_課題の要件:_
- 1) この文書に基づいて、次の問いにそれぞれ答えてください。
(a) 本研究が着目した共役付加反応の律速段階は何か。
(b) 有機銅化合物が対応する有機銀、有機金化合物より高い反応性を示すのは、なぜだとされているか。
(c) Pauson-Khand反応は、どの金属の二核金属触媒系か。
- 2) この文書の、「ルイス酸である(LiCl)2」で始まり「非常に小さいことがわかった。」で終わる部分を、一字も変えずに書き出してください。

_文書:_
* * *
3。ルイス酸による有機銅(III)活性化

 BF3などのルイス酸は有機銅試薬を用いた共役付加反応を促進することが知られており、いわゆる有機銅-ルイス酸複合試薬として広く有機合成に用いられている。本研究では共役付加反応の律速段階が銅(III)中間体からの還元的脱離であることに着目し、ルイス酸が銅(III)中間体に直接作用して反応促進する可能性について検討を行った。共役付加反応の反応中心をモデル化したMe3Cu(III)・OMe2を用いて、Me3Cu(III)錯体(1)の還元的脱離に対する配位子及びルイス酸添加効果を検討した(Scheme2)。

 ルイス酸である(LiCl)2,BF3はルイス塩基性配位子(OMe2,SMe2,PMe3,Cl-)の場合と同様にMe3Cu(III)錯体(1)を熱力学的に大きく安定化させるが、同時に還元的脱離の活性化エネルギーを低下させることを見出した(Figure2).即ち、BF3のようなルイス酸は1に直接作用し、それを活性化することで、還元的脱離を加速して共役付加反応を促進する事が示唆された。BF3配位では、加速効果の鍵となるルイス酸配位時の銅(III)錯体(7)の構造はCu-F結合が形成され、Me基が配位した構造に変化し、遷移状態(8)の構造とよく似た構造となった(Figure3).このような構造変化はKohn-Sham軌道にもよく反映されており、BF3配位の場合、CPとTSで軌道変化が非常に小さいことがわかった。

 また銅と配位子の電荷分布についても7と8の両者で変化が非常に小さかったことから、BF3配位銅(III)錯体(7)では錯形成時にすでにかなりの電荷移動が生じており、還元的脱離の際の電荷移動が著しく促進しているため、活性化エネルギーが低下したと考えられる。これはルイス酸MXによる有機銅(III)錯体の直接的活性化という全く新しい概念であり、ルイス塩基性部分Xによる銅(III)錯体の熱力学的安定化とルイス酸性金属部分Mによる銅(III)錯体の速度論的活性化の二つの効果が有機銅(III)錯体に協同的に作用した結果であるといえる(Chapter5).このように有機銅(III)錯体形成時に発現する銅とリチウム又はルイス酸の共同作用が、有機銅(III)活性種の安定性や反応性を制御して求核置換基選択性やルイス酸加速効果をもたらすという新しい概念を見出した。

4.銅周辺金属(銀,金,コバルト)と銅の比較

 有機銅(III)活性種の反応性を制御する銅-ルイス酸性金属系の協同効果は有機銅化学のみならず、二核金属複合反応系の観点からも興味深いため、さらに有機銀、有機金と有機銅の比較検討やコバルト-コバルト系の協同効果との比較についても検討を行った。Me3Cu(III)錯体の還元的脱離はd-軌道関与の三中心二電子軌道を経て進行しており、有機銅化合物は対応する有機銀、有機金化合物に比べてd-軌道レベルが高いために、より高い反応性を示す(Chapter6).コバルトの二核金属触媒系であるPauson-Khand反応では反応を通じて一方のコバルトが金属-金属結合を介して反応中心であるもう一方のコバルトに静電的な影響を与えている(Chapter7).最後に銅-ルイス酸性金属系とコバルト-コバルト系における協同効果の比較についてChapter8にまとめた。

Scheme 1. Energetics of conjugate addition of Me(X)CuLi●LiCl for(a)X=CCH、(b)CN、(c)SCH3、and(d)CH2Si(CH3)3(e)CH=CH2(B3LYP/631AS//B3LYP/631AS).
* * *
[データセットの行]
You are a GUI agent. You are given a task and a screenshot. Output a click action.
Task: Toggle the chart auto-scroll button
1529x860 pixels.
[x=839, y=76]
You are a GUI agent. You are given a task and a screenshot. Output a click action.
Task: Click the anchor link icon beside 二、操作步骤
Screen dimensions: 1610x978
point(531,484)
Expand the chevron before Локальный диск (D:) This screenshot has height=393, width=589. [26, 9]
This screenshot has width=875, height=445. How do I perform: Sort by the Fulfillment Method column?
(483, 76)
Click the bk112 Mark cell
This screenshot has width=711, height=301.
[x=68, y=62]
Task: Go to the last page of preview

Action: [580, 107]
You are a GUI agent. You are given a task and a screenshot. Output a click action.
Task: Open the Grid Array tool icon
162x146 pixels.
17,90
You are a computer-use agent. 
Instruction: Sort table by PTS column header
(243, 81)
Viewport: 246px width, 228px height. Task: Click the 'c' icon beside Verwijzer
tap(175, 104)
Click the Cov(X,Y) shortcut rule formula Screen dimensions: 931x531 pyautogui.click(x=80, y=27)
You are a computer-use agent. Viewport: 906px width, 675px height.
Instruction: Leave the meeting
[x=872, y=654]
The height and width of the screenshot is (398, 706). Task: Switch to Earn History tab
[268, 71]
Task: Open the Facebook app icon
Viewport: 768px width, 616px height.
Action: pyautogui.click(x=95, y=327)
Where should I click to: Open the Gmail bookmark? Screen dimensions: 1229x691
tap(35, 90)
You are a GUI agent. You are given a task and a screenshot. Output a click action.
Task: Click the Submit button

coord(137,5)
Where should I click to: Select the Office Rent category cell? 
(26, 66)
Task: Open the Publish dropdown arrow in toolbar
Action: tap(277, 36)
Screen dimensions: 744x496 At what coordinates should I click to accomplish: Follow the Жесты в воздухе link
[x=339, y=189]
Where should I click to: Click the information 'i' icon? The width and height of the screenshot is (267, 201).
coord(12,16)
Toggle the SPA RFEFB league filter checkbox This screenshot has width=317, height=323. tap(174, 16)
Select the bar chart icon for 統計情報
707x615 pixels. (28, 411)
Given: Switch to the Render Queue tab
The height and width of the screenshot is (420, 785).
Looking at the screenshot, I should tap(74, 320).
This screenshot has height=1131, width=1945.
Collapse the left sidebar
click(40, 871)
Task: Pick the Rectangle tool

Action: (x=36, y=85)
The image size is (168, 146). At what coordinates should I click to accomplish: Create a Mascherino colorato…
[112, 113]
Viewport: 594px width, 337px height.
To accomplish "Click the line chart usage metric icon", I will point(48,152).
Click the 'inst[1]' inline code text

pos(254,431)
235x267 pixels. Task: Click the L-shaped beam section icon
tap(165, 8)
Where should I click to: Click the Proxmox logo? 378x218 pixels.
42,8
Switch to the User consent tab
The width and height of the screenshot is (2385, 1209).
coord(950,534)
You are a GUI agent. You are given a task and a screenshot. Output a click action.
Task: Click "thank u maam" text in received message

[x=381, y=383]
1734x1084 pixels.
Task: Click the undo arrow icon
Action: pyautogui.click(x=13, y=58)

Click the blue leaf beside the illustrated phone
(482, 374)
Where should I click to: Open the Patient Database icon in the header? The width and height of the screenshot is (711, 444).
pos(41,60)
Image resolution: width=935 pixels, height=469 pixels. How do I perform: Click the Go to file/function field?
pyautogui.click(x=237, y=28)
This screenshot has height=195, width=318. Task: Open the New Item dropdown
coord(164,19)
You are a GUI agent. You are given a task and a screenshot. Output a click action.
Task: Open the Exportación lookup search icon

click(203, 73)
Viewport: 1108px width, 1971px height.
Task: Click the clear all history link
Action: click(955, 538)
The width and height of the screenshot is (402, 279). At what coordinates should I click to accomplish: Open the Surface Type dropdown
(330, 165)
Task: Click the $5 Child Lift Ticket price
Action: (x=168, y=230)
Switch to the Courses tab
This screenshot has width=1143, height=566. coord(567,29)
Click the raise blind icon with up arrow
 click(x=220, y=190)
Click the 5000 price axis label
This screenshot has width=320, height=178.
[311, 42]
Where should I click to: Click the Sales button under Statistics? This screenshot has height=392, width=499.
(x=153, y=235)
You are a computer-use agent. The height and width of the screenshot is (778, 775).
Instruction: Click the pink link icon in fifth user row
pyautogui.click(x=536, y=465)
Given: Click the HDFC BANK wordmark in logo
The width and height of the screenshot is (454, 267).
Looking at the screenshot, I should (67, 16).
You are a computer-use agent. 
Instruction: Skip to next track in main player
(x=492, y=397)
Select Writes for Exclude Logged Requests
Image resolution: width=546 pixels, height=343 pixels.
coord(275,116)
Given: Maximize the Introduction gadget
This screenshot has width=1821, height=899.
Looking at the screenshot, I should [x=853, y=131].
* * *
_課題への解答:_
- 1)
(a) 銅(III)中間体からの還元的脱離
(b) d-軌道レベルが高いため
(c) コバルト

- 2)
ルイス酸である(LiCl)2,BF3はルイス塩基性配位子(OMe2,SMe2,PMe3,Cl-)の場合と同様にMe3Cu(III)錯体(1)を熱力学的に大きく安定化させるが、同時に還元的脱離の活性化エネルギーを低下させることを見出した(Figure2).即ち、BF3のようなルイス酸は1に直接作用し、それを活性化することで、還元的脱離を加速して共役付加反応を促進する事が示唆された。BF3配位では、加速効果の鍵となるルイス酸配位時の銅(III)錯体(7)の構造はCu-F結合が形成され、Me基が配位した構造に変化し、遷移状態(8)の構造とよく似た構造となった(Figure3).このような構造変化はKohn-Sham軌道にもよく反映されており、BF3配位の場合、CPとTSで軌道変化が非常に小さいことがわかった。